- What is required: Give again every line from the one with "Image resolution: width=462" through the last line of the data, exactly, and leave out the lines before it.

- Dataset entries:
+++

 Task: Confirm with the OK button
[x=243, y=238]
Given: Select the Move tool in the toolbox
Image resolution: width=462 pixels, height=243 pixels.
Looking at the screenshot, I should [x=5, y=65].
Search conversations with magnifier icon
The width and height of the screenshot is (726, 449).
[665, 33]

+++

- Answer box:
Image resolution: width=462 pixels, height=243 pixels.
Looking at the screenshot, I should [x=5, y=65].
Search conversations with magnifier icon
The width and height of the screenshot is (726, 449).
[665, 33]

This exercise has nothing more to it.